By the time I return, the sprites have gone to bed, dotting the top of the bluebells on the far side of the field from where Storm grazes.
While I tend the fire and cook our food, Taylor continues to practice, even though her shoulders droop with exhaustion.
I call to her, but she’s so focused she doesn’t hear me, so I stride over and wrap my hands around her shoulders, making her jump. “Come and eat.”
“But—”
“Mist hunted, and I’ve cooked you dinner,” I growl. “You will eat it while it’s hot.”
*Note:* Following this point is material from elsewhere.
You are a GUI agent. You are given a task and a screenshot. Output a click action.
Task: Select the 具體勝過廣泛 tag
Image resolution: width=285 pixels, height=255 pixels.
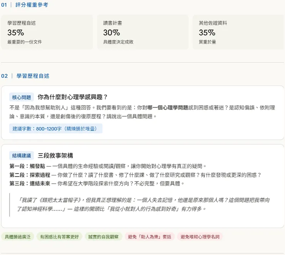point(18,236)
I march her over to the log I pulled in front of the fire and set a pewter plate in her hand, filled with mushrooms and fiddleheads sautéed in deer fat and a thick slice of venison.
At the first bite, she perks up, chewing rapidly. “Wow, this is good.”
“You’re hungry,” I say, ripping off a hunk of meat with my tusks.
“It’s still good.”
I grin, pleased, and we eat in silence for several minutes, both too hungry to talk.
When she finally slows down, she says, “Sorry about that. I can get really focused when I’m learning a new skill.”
“I noticed. It’s the kind of concentration warrior training requires, but you weren’t one on Earth, were you?” She told meshe had no magic there, and she’s too small to be much of a fighter without it.
“Not in the way you mean, but I fought a lot in games.”
“Why fight at all if you were playing games?”
“For fun and…” She gives a jerky one-shouldered shrug, then blows a puff of air up through her bangs. “I had a brother who died.”
A jolt of shock goes through me. “I’m sorry.”
“Thanks.” Taylor offers me a soft smile. “I never knew him—it happened before I was born. My brother’s why I got into video games. When I was seven, Dad left, and Mom was… sad. I went into my brother’s room and found his stuff. He had this old Play Station.”
“Play Station?” I frown at the unfamiliar words.
She waves a hand. “It’s a thing you play games on. The important part is I thought if I could be more like my brother, my father would come back. I practiced really hard and got good at the games, so I could show him. It didn’t work—Dad still left—but I fell in love with video games.”
“Your father left you?”
“Well, officially he left Mom, but yeah, I guess he left me, too.” She gives another of those jerky half shrugs. “It’s pretty common. Lots of couples who lose a child end up divorced. Divorce is super common in general.”
I tear another piece of meat from the bone, spending the time chewing to think furiously. I don’t like the way her voice sounds when she talks about this “divorce.” This fragmentation of her parents’ marriage clearly bothers her more than she wants to admit.
“I will never leave you, my bride,” I assure her. “There will never be any of this ‘divorce’ you speak of.”
Her eyes and mouth go wide. “What if you change your mind? What if you don’t want me?”
“It will never happen. I am yours forever.”
My words are truer than ever. The more I get to know her, the more I love her.
CHAPTER TWENTY-THREE
Taylor
Krivoth’s words ring through me with the sound of utter conviction. He fully believes what he says.
A little bit of the tension I always carry inside of me unwinds. I don’t usually talk about the divorce. When Dad left, Mom wasn’t sad—she was devastated. So I hatched my plan and practiced my brother’s video games for hours every day. I kept at it until I reached a level higher onSuper Mario Brothers 3than my brother ever had. On his next visit, I pulled Dad into Jason’s room, talking a mile a minute the whole time as I blazed through one level after another. I was so proud that I’d learned the game and beat Jason’s high score. Surely Dad would be proud, too. He gave me a soft smile and said, “You’re a lot like your brother.” But he still left.